Entries drawn from a collection

____

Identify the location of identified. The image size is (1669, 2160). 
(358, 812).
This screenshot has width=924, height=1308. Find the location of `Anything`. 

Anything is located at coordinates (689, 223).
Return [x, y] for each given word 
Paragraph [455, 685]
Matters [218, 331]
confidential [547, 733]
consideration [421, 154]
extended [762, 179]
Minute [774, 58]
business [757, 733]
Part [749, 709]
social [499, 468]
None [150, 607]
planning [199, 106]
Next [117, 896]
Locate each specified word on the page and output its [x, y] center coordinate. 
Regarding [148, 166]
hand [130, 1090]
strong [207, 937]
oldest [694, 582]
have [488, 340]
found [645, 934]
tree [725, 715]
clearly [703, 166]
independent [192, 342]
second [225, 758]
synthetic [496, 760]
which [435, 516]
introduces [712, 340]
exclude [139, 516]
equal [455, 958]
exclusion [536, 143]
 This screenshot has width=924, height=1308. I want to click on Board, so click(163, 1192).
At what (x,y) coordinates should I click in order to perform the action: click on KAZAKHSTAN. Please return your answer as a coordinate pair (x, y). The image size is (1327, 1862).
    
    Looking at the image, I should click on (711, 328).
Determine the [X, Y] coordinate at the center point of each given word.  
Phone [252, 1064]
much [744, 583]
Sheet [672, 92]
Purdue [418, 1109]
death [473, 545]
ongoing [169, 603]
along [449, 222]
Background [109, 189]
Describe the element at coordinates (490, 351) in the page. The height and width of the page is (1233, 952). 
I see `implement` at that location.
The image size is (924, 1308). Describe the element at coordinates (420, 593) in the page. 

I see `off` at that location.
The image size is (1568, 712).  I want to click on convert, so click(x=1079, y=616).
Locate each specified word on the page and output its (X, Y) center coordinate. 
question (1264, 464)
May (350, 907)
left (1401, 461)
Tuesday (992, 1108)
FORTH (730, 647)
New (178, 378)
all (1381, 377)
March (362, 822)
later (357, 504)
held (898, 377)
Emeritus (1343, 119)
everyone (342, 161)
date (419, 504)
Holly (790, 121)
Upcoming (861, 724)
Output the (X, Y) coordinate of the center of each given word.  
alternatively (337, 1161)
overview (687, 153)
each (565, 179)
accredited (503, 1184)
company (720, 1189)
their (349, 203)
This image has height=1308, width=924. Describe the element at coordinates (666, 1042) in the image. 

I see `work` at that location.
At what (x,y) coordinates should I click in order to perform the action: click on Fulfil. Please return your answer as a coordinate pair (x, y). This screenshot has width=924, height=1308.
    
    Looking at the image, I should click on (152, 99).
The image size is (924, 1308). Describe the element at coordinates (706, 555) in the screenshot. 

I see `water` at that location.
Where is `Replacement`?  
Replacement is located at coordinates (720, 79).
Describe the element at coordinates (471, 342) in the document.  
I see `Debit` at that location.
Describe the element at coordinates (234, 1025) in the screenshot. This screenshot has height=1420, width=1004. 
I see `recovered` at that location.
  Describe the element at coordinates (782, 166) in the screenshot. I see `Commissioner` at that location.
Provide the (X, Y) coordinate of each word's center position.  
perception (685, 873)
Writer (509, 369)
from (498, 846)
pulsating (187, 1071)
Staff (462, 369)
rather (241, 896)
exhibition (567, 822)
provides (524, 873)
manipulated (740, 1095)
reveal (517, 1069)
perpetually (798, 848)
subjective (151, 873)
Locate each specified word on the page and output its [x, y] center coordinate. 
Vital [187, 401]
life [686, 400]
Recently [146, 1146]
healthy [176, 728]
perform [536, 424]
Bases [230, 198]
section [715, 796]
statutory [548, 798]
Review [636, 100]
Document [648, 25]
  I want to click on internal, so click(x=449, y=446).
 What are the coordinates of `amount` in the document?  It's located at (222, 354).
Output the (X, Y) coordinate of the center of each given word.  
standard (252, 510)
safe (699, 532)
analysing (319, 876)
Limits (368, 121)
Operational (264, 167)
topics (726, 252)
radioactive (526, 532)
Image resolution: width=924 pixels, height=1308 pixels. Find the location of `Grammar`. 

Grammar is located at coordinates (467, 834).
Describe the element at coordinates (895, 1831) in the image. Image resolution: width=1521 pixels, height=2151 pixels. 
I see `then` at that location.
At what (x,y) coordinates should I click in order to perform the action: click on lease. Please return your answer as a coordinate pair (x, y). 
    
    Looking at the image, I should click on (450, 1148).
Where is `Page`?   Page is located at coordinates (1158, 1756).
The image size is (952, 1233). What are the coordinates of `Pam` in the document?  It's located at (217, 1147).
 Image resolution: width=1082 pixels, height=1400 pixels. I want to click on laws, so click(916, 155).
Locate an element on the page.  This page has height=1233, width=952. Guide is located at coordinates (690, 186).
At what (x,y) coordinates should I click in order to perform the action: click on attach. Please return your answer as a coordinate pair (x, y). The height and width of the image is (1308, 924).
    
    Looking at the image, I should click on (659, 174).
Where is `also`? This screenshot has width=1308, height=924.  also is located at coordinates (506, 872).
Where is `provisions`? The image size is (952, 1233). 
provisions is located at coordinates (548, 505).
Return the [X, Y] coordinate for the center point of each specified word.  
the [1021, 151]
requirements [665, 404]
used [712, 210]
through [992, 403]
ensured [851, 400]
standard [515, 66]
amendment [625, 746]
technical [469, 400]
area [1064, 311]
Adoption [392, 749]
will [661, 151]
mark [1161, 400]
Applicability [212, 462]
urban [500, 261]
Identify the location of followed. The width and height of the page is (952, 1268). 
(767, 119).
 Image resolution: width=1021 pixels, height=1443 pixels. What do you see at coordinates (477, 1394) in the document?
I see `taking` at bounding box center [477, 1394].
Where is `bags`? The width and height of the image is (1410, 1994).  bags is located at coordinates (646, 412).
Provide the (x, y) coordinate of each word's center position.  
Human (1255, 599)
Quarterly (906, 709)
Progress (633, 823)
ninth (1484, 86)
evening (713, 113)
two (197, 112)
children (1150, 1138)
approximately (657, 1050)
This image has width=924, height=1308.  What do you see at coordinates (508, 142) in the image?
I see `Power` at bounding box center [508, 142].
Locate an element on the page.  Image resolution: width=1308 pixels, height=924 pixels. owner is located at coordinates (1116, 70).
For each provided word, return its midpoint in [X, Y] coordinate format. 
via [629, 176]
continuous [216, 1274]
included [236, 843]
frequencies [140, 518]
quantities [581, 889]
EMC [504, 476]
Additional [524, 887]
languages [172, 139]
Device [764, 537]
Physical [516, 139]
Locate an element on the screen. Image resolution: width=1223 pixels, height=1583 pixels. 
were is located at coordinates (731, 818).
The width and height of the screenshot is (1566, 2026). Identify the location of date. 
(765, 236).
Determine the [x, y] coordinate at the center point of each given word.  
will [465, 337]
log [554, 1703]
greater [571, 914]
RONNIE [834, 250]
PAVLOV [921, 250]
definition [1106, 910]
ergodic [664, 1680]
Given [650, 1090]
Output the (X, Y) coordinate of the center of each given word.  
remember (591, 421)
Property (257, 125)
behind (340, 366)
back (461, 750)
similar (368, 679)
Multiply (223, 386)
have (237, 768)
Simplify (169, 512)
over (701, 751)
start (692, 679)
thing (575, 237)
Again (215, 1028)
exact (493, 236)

____

Reproduce the listing above in full, swapping each occurrence of "center point" for "midpoint" and leaving all other text unchanged.

■ Expected output:
Identify the location of identified. The image size is (1669, 2160). 
(358, 812).
This screenshot has width=924, height=1308. Find the location of `Anything`. 

Anything is located at coordinates (689, 223).
Return [x, y] for each given word 
Paragraph [455, 685]
Matters [218, 331]
confidential [547, 733]
consideration [421, 154]
extended [762, 179]
Minute [774, 58]
business [757, 733]
Part [749, 709]
social [499, 468]
None [150, 607]
planning [199, 106]
Next [117, 896]
Locate each specified word on the page and output its [x, y] center coordinate. 
Regarding [148, 166]
hand [130, 1090]
strong [207, 937]
oldest [694, 582]
have [488, 340]
found [645, 934]
tree [725, 715]
clearly [703, 166]
independent [192, 342]
second [225, 758]
synthetic [496, 760]
which [435, 516]
introduces [712, 340]
exclude [139, 516]
equal [455, 958]
exclusion [536, 143]
 This screenshot has width=924, height=1308. I want to click on Board, so click(163, 1192).
At what (x,y) coordinates should I click in order to perform the action: click on KAZAKHSTAN. Please return your answer as a coordinate pair (x, y). The image size is (1327, 1862).
    
    Looking at the image, I should click on (711, 328).
Determine the [X, Y] coordinate at the midpoint of each given word.  
Phone [252, 1064]
much [744, 583]
Sheet [672, 92]
Purdue [418, 1109]
death [473, 545]
ongoing [169, 603]
along [449, 222]
Background [109, 189]
Describe the element at coordinates (490, 351) in the page. The height and width of the page is (1233, 952). 
I see `implement` at that location.
The image size is (924, 1308). Describe the element at coordinates (420, 593) in the page. 

I see `off` at that location.
The image size is (1568, 712).  I want to click on convert, so click(x=1079, y=616).
Locate each specified word on the page and output its (X, Y) center coordinate. 
question (1264, 464)
May (350, 907)
left (1401, 461)
Tuesday (992, 1108)
FORTH (730, 647)
New (178, 378)
all (1381, 377)
March (362, 822)
later (357, 504)
held (898, 377)
Emeritus (1343, 119)
everyone (342, 161)
date (419, 504)
Holly (790, 121)
Upcoming (861, 724)
Output the (X, Y) coordinate of the center of each given word.  
alternatively (337, 1161)
overview (687, 153)
each (565, 179)
accredited (503, 1184)
company (720, 1189)
their (349, 203)
This image has height=1308, width=924. Describe the element at coordinates (666, 1042) in the image. 

I see `work` at that location.
At what (x,y) coordinates should I click in order to perform the action: click on Fulfil. Please return your answer as a coordinate pair (x, y). This screenshot has width=924, height=1308.
    
    Looking at the image, I should click on (152, 99).
The image size is (924, 1308). Describe the element at coordinates (706, 555) in the screenshot. 

I see `water` at that location.
Where is `Replacement`?  
Replacement is located at coordinates (720, 79).
Describe the element at coordinates (471, 342) in the document.  
I see `Debit` at that location.
Describe the element at coordinates (234, 1025) in the screenshot. This screenshot has height=1420, width=1004. 
I see `recovered` at that location.
  Describe the element at coordinates (782, 166) in the screenshot. I see `Commissioner` at that location.
Provide the (X, Y) coordinate of each word's center position.  
perception (685, 873)
Writer (509, 369)
from (498, 846)
pulsating (187, 1071)
Staff (462, 369)
rather (241, 896)
exhibition (567, 822)
provides (524, 873)
manipulated (740, 1095)
reveal (517, 1069)
perpetually (798, 848)
subjective (151, 873)
Locate each specified word on the page and output its [x, y] center coordinate. 
Vital [187, 401]
life [686, 400]
Recently [146, 1146]
healthy [176, 728]
perform [536, 424]
Bases [230, 198]
section [715, 796]
statutory [548, 798]
Review [636, 100]
Document [648, 25]
  I want to click on internal, so click(x=449, y=446).
 What are the coordinates of `amount` in the document?  It's located at (222, 354).
Output the (X, Y) coordinate of the center of each given word.  
standard (252, 510)
safe (699, 532)
analysing (319, 876)
Limits (368, 121)
Operational (264, 167)
topics (726, 252)
radioactive (526, 532)
Image resolution: width=924 pixels, height=1308 pixels. Find the location of `Grammar`. 

Grammar is located at coordinates (467, 834).
Describe the element at coordinates (895, 1831) in the image. Image resolution: width=1521 pixels, height=2151 pixels. 
I see `then` at that location.
At what (x,y) coordinates should I click in order to perform the action: click on lease. Please return your answer as a coordinate pair (x, y). 
    
    Looking at the image, I should click on (450, 1148).
Where is `Page`?   Page is located at coordinates (1158, 1756).
The image size is (952, 1233). What are the coordinates of `Pam` in the document?  It's located at (217, 1147).
 Image resolution: width=1082 pixels, height=1400 pixels. I want to click on laws, so click(916, 155).
Locate an element on the page.  This page has height=1233, width=952. Guide is located at coordinates (690, 186).
At what (x,y) coordinates should I click in order to perform the action: click on attach. Please return your answer as a coordinate pair (x, y). The height and width of the image is (1308, 924).
    
    Looking at the image, I should click on (659, 174).
Where is `also`? This screenshot has width=1308, height=924.  also is located at coordinates (506, 872).
Where is `provisions`? The image size is (952, 1233). 
provisions is located at coordinates (548, 505).
Return the [X, Y] coordinate for the midpoint of each specified word.  
the [1021, 151]
requirements [665, 404]
used [712, 210]
through [992, 403]
ensured [851, 400]
standard [515, 66]
amendment [625, 746]
technical [469, 400]
area [1064, 311]
Adoption [392, 749]
will [661, 151]
mark [1161, 400]
Applicability [212, 462]
urban [500, 261]
Identify the location of followed. The width and height of the page is (952, 1268). 
(767, 119).
 Image resolution: width=1021 pixels, height=1443 pixels. What do you see at coordinates (477, 1394) in the document?
I see `taking` at bounding box center [477, 1394].
Where is `bags`? The width and height of the image is (1410, 1994).  bags is located at coordinates (646, 412).
Provide the (x, y) coordinate of each word's center position.  
Human (1255, 599)
Quarterly (906, 709)
Progress (633, 823)
ninth (1484, 86)
evening (713, 113)
two (197, 112)
children (1150, 1138)
approximately (657, 1050)
This image has width=924, height=1308.  What do you see at coordinates (508, 142) in the image?
I see `Power` at bounding box center [508, 142].
Locate an element on the page.  Image resolution: width=1308 pixels, height=924 pixels. owner is located at coordinates (1116, 70).
For each provided word, return its midpoint in [X, Y] coordinate format. 
via [629, 176]
continuous [216, 1274]
included [236, 843]
frequencies [140, 518]
quantities [581, 889]
EMC [504, 476]
Additional [524, 887]
languages [172, 139]
Device [764, 537]
Physical [516, 139]
Locate an element on the screen. Image resolution: width=1223 pixels, height=1583 pixels. 
were is located at coordinates (731, 818).
The width and height of the screenshot is (1566, 2026). Identify the location of date. 
(765, 236).
Determine the [x, y] coordinate at the midpoint of each given word.  
will [465, 337]
log [554, 1703]
greater [571, 914]
RONNIE [834, 250]
PAVLOV [921, 250]
definition [1106, 910]
ergodic [664, 1680]
Given [650, 1090]
Output the (X, Y) coordinate of the center of each given word.  
remember (591, 421)
Property (257, 125)
behind (340, 366)
back (461, 750)
similar (368, 679)
Multiply (223, 386)
have (237, 768)
Simplify (169, 512)
over (701, 751)
start (692, 679)
thing (575, 237)
Again (215, 1028)
exact (493, 236)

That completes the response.